The Demographic and Health Surveys (DHS) Program has collected and disseminated population survey data from over 90 countries for over 30 years. In many countries, DHS provide the key data that mark progress towards targets such as the Sustainable Development Goals (SDGs) and inform health policy such as detailing trends in child mortality (Silva 2012) and characterising the distribution of malaria control interventions in Africa in order to map the burden of malaria since the year 2000 (Bhatt et al. 2015). Though standard health indicators are routinely published in survey final reports, much of the value of DHS is derived from the ability to download and analyse standardized microdata datasets for subgroup analysis, pooled multi-country analysis, and extended research studies.
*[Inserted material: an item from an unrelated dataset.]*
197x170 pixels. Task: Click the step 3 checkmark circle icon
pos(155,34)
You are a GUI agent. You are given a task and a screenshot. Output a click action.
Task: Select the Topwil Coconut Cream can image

The analysis of the microdata datasets, however, requires a ‘clean’ dataset that contains all the desired information. One of the main challenges when interacting with the raw DHS datasets is isolating the required dataset variables across different countries. Since the DHS Program started, there have been 7 ‘phases’ of questionnaires used between 1984 - 2018. The data from each phase then recoded to consistency and comparability across surveys. However, new questions are often included or ammended between different phases of the DHS program, which results in variable names sometimes changing between different phases. As well as this, there are a number of country specific records that are not part of model questionnaires. As such, it can become increasingly difficult to identify which variables to use within your final ‘clean’ dataset.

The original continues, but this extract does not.